Why it grew: Hebbal is like a hinge—it connects the city’s north–south and east–west traffic flows. Its proximity to the CBD, the airport corridor, the future “lifeline” suburban rail, and (many) ORR-like nodes of premium offices delivered decade-long price strength.

High-end branded projects have further anchored average realisations over the years.

Hebbal (North Bengaluru's Gateway)

What changed on the ground:

Mixed advantage: Business districts, hospitals, international schools, and retail → quick reach.

Luxury relevance: Premium 3–4 BHKs for the end user. Buyers are willing to pay extra for exclusivity and accessibility.

Resale & rental: Investor demand pockets exist in the white-collar expat and managed segments.

Who benefits most? End users seeking premium access and city centrality, and investors who prefer high-quality branded projects with limited downside risk and steady appreciation.

Buyer tip: Understand the trade-off between lake-facing units and those adjacent to arterial roads. Views carry a premium, but you must also evaluate building management factors. The quality of building management is often a silent driver of ROI in premium assets.

Also read: BBMP Property Tax: A Complete Guide for Bengaluru Property Owners

Mini Profiles: Who should pick what?

Sarjapur Road—Ideal for upgrades in the tech sector with hybrid work routines who value large-scale townships and strong east-corridor connectivity.

Whitefield—Best for those needing assured metro connectivity plus a strong rental market; also attractive for investors looking at liquid (easily rentable, resellable) 2BHK units.

Thanisandra/Manyata Belt – Suited for balanced value plus end users seeking the added upside of being close to the airport.

Devanahalli favours long-horizon capital growth buyers, especially those preferring plotted developments or villa plots. Trend yields are lower, but there’s strong future potential.

Hebbal: Fits premium-seeking end-users who want city access and branded amenities and are comfortable paying a higher price for them.

Also check :  Reliance Projects & Property arm news.

Common Pitfalls:

Over-indexing on brochure promises – Sample flat ≠ final experience. Visit delivered phases by the same builder.

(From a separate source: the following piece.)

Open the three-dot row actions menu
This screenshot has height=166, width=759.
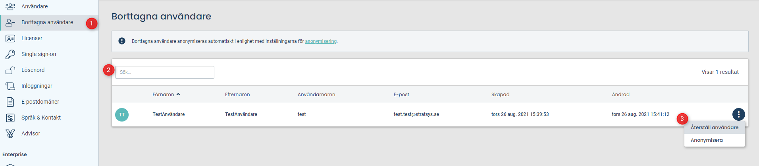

Growing maintenance costs: Heavy monthly OPEX of grand amenities and their impact on resale.

Speculative land without paperwork.

Never miss the fine print of approval in suspect belt hype.

Underestimating the last mile: An extra 10 minutes of stretch between the metro commute reduces his daily vector and pressure.

Bottom line (Straight Talk)

In the last 10 years, Sarjapur Road, Whitefield, the Thanisandra-Manyata belt, the Devanahalli airport zone, and Hebbal have led Bengaluru’s real estate story—for different reasons, but with the same formula: jobs + metro/mobility + master-planned supply + social infrastructure depth.

If you are an end user, then keep liveability first—station access, school/medical proximity, and builder service standards. If you are an investor, then entry discipline, infrastructure milestone tracking, and exit story clarity—these three things will decide your 5–8 year outcome.

Also check: Reliance real estate topic page (ET).

Bengaluru’s growth may not be linear, but in these corridors, the demand engine is strong. With the right project, right pocket, and right price, these five micro-markets remain the city’s most resilient compounding grounds.